# TASK REQUIREMENTS:
Can you retype, with no changes, every line from the start of the records through the line containing "What do you see at coordinates (470, 270)", including that line?

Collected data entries
++++++++++
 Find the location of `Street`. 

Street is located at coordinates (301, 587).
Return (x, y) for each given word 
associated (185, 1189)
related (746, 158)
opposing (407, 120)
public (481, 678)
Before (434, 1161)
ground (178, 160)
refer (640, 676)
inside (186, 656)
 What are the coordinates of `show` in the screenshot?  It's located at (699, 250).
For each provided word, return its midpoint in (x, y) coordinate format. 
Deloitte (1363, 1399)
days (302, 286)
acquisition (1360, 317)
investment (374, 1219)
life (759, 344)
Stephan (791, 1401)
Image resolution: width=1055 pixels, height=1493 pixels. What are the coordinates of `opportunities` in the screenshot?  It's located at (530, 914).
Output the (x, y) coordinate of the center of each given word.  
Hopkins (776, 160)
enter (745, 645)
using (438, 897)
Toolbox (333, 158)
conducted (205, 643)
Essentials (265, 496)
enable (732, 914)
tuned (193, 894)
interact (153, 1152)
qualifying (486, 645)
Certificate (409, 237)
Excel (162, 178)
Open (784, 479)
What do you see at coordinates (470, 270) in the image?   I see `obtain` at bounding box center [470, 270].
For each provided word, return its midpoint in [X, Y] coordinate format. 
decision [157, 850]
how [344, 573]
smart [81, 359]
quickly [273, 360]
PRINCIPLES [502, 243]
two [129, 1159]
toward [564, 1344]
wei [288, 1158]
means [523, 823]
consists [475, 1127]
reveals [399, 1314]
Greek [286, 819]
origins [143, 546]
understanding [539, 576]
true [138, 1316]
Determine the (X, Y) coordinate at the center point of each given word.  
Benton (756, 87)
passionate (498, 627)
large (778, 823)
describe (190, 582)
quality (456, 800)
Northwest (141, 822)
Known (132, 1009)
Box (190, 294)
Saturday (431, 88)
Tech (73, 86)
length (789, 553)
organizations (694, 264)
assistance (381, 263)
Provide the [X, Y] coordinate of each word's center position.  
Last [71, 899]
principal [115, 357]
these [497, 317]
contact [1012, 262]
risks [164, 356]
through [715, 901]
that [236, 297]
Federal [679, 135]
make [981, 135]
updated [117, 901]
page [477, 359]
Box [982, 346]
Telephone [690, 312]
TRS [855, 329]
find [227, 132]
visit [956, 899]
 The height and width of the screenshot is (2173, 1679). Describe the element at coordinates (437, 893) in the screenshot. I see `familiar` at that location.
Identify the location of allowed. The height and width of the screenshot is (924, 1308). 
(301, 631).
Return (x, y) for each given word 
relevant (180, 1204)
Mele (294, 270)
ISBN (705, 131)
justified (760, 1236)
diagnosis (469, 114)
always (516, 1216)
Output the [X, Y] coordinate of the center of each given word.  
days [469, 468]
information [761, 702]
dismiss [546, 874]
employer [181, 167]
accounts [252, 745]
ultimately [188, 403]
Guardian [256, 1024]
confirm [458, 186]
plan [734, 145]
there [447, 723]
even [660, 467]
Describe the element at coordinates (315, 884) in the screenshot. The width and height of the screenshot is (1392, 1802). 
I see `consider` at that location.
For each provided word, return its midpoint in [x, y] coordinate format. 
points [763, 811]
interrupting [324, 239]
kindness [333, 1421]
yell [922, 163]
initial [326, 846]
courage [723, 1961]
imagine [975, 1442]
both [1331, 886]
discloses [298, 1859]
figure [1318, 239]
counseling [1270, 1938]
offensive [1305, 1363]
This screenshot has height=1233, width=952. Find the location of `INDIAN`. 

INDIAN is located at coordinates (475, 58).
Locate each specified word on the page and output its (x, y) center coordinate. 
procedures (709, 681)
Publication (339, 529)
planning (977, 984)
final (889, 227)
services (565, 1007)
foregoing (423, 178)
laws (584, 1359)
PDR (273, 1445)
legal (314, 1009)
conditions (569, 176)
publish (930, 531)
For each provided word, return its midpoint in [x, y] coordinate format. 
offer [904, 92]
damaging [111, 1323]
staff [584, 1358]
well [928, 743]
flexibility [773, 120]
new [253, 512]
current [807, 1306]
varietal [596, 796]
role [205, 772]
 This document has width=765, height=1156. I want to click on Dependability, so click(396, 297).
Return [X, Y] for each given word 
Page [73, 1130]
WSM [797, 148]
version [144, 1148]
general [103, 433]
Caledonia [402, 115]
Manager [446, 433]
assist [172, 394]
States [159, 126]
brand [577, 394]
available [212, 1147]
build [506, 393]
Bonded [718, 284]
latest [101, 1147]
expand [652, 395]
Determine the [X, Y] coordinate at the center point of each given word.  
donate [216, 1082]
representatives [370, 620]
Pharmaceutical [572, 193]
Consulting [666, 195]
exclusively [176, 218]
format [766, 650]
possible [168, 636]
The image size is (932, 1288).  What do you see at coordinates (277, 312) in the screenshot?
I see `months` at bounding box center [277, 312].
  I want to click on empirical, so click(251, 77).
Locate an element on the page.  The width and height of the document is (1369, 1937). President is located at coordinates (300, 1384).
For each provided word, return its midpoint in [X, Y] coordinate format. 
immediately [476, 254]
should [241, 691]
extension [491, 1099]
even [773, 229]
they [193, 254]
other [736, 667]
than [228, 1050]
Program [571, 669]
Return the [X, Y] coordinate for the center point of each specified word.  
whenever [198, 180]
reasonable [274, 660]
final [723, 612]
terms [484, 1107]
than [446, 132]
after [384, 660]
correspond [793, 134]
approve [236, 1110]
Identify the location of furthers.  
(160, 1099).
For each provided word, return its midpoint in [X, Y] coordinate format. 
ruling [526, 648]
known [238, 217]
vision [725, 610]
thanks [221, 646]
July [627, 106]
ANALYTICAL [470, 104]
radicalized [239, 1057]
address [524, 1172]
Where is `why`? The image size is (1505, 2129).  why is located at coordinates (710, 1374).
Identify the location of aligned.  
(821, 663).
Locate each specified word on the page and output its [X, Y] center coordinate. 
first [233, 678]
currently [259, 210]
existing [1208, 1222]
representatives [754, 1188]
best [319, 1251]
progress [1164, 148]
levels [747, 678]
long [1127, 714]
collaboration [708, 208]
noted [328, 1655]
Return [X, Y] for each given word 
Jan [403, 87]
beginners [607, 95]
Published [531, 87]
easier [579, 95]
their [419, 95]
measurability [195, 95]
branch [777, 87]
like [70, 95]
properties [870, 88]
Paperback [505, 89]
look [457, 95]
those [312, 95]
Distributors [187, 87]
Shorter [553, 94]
++++++++++
# OUTPUT FOR THIS TASK:
 Find the location of `Street`. 

Street is located at coordinates (301, 587).
Return (x, y) for each given word 
associated (185, 1189)
related (746, 158)
opposing (407, 120)
public (481, 678)
Before (434, 1161)
ground (178, 160)
refer (640, 676)
inside (186, 656)
 What are the coordinates of `show` in the screenshot?  It's located at (699, 250).
For each provided word, return its midpoint in (x, y) coordinate format. 
Deloitte (1363, 1399)
days (302, 286)
acquisition (1360, 317)
investment (374, 1219)
life (759, 344)
Stephan (791, 1401)
Image resolution: width=1055 pixels, height=1493 pixels. What are the coordinates of `opportunities` in the screenshot?  It's located at (530, 914).
Output the (x, y) coordinate of the center of each given word.  
Hopkins (776, 160)
enter (745, 645)
using (438, 897)
Toolbox (333, 158)
conducted (205, 643)
Essentials (265, 496)
enable (732, 914)
tuned (193, 894)
interact (153, 1152)
qualifying (486, 645)
Certificate (409, 237)
Excel (162, 178)
Open (784, 479)
What do you see at coordinates (470, 270) in the image?   I see `obtain` at bounding box center [470, 270].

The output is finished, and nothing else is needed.